基於該傳播率的疫情傳播模型可準確量化,更加直觀和實用,能從整體上把握疫情。可用於:(1)分析疫情發展的動態過程;(2)定量估計管控措施的效果;(3)根據傳播率趨勢外推預估疫情未來發展態勢。
3. 在2019-nCoV疫情中的應用
為保持公開透明,我國政府每天發布確診、疑似、治癒和死亡人數。每日新增確診人數不斷增加,但仍然無法清晰判斷疫情是否得到了控制。

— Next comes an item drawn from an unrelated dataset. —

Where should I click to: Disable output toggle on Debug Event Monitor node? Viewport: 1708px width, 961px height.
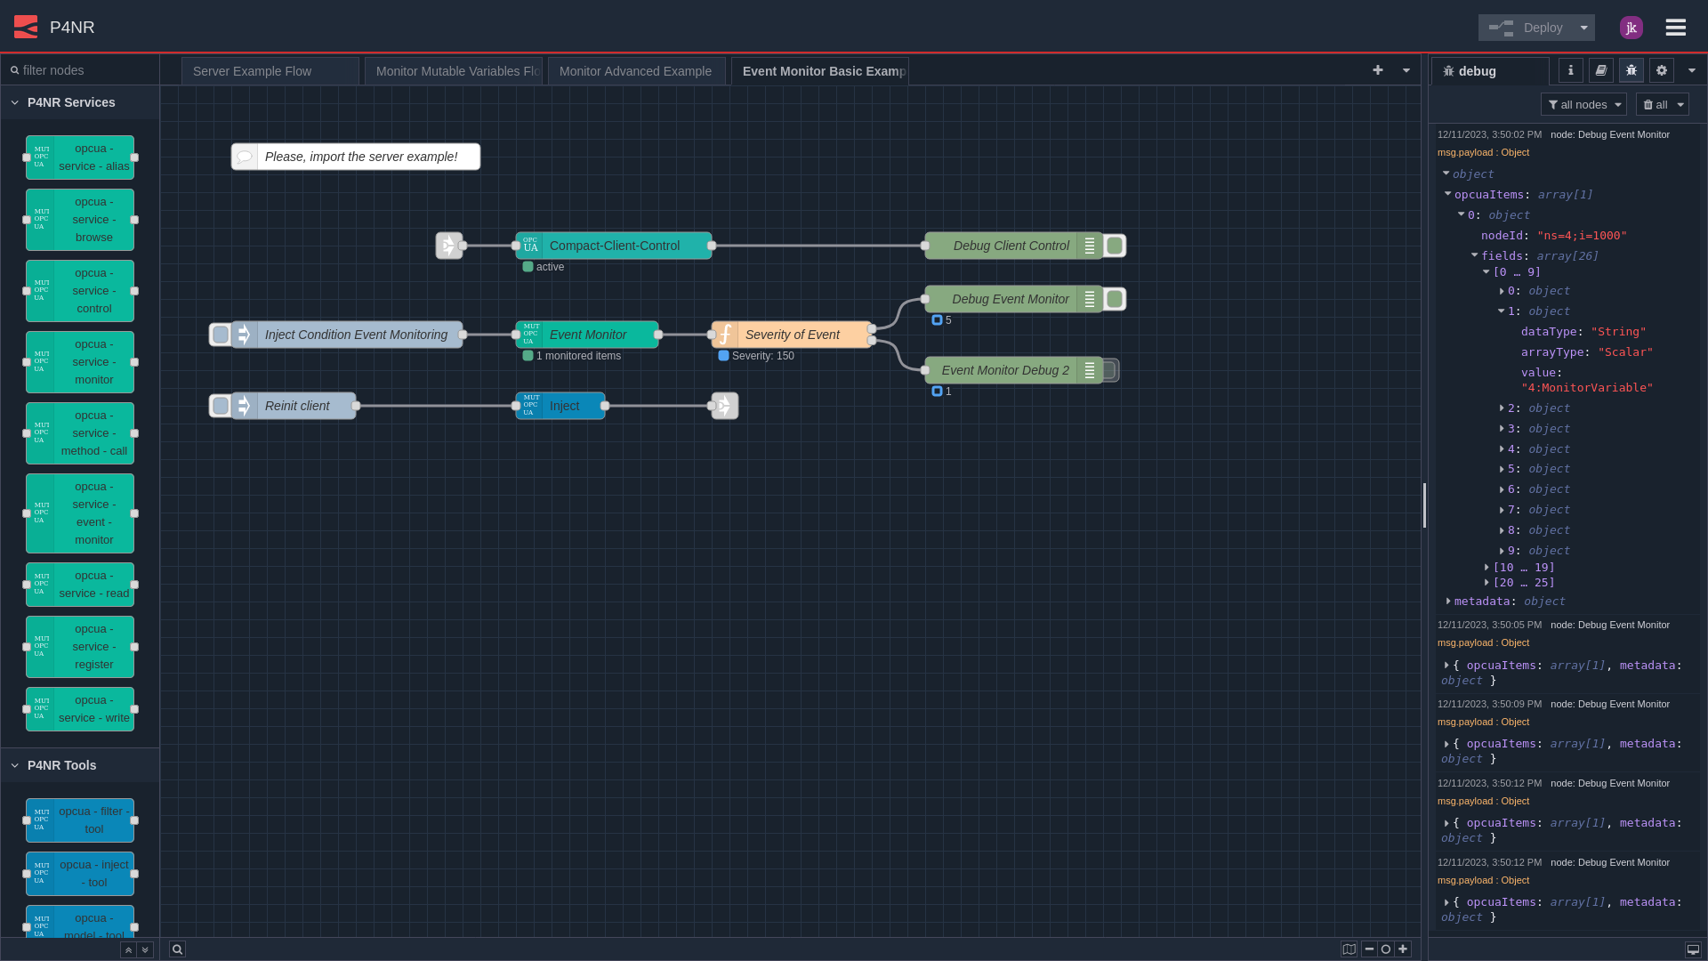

(1)在對數坐標中,武漢「封城」後現存感染者數量曲線不斷向下彎曲(圖1),表明疫情逐步得到了有效管控,但這個結論無法從目前廣泛應用的線性坐標圖中看出。打個比方:A投資100元賺了100元,B投資1萬元賺了1000元。表面看來B獲利更多,但A的收益率卻更高。基數不同,每日新增的病例數背後的傳染率是疫情控制的關鍵。
圖1 從2020年1月16日起逐日2019-nCoV現存感染病例人數,縱軸為自然對數。
(2)1月24日之前動態傳播率跳躍且量值較高說明管控措施尚未就位(圖2)。但24日之後傳播率不斷下降(27日略異常),表明管控措施效果顯著。該動態傳播率不僅可以快捷、有效地監控疫情的發展,也可以對具體管控措施的效果進行量化估計。不但每日新增確診人數同比減少表明疫情得到有效控制,而且即使每日新增確診人數同比增加、但傳播率降低仍然表明疫情得到控制,總體態勢在向好轉變。
圖2 從2020年1月16日起算的2019-nCoV動態傳播率。藍色點線和紅線分別為由EMD分解和最小二乘法得到的動態傳播率變化趨勢,黑色點線為1月24日武漢「封城」後傳播率變化趨勢(1月23日「封城」,從次日起考慮其效果)。拐點時間由線性趨勢外延得到。
(3)疫情拐點何時出現?當疫情動態傳播率降為1時,萬眾期盼的拐點就會出現。預估可假定傳播率趨勢不變(實際上一直在變),若按照武漢「封城」後的趨勢外推,拐點將在2月9日出現,屆時現存感染人數預估為3.7萬~4.4萬之間;如果採用1月16日以來所有疫情數據外推,則拐點將在2月19日出現,屆時現存感染人數將高出很多。
需要說明的是,該方法的不足是沒有考慮疫情傳染的具體機制與過程,但跳出細節也是該方法的優勢所在。該方法直接依賴數據的質量,且樣本量較小情況下結果不夠穩定。疫情是否得到有效控制應分析該文所定義的傳播率而不是新增病例數量:動態傳播率下降表示疫情得到控制,下降速度越快表明管控措施越有效。當前2019-nCoV疫情動態傳播率不斷降低表明:目前疫情雖然嚴峻但整體已在控制之下,預計2月9~19日疫情出現拐點。未來預估不確定性:一是目前大量存在的疑似病例會略延遲上述估計的時間拐點,二是近期將出現的返工、返崗和返學人口流動高峰也會導致傳播率增加。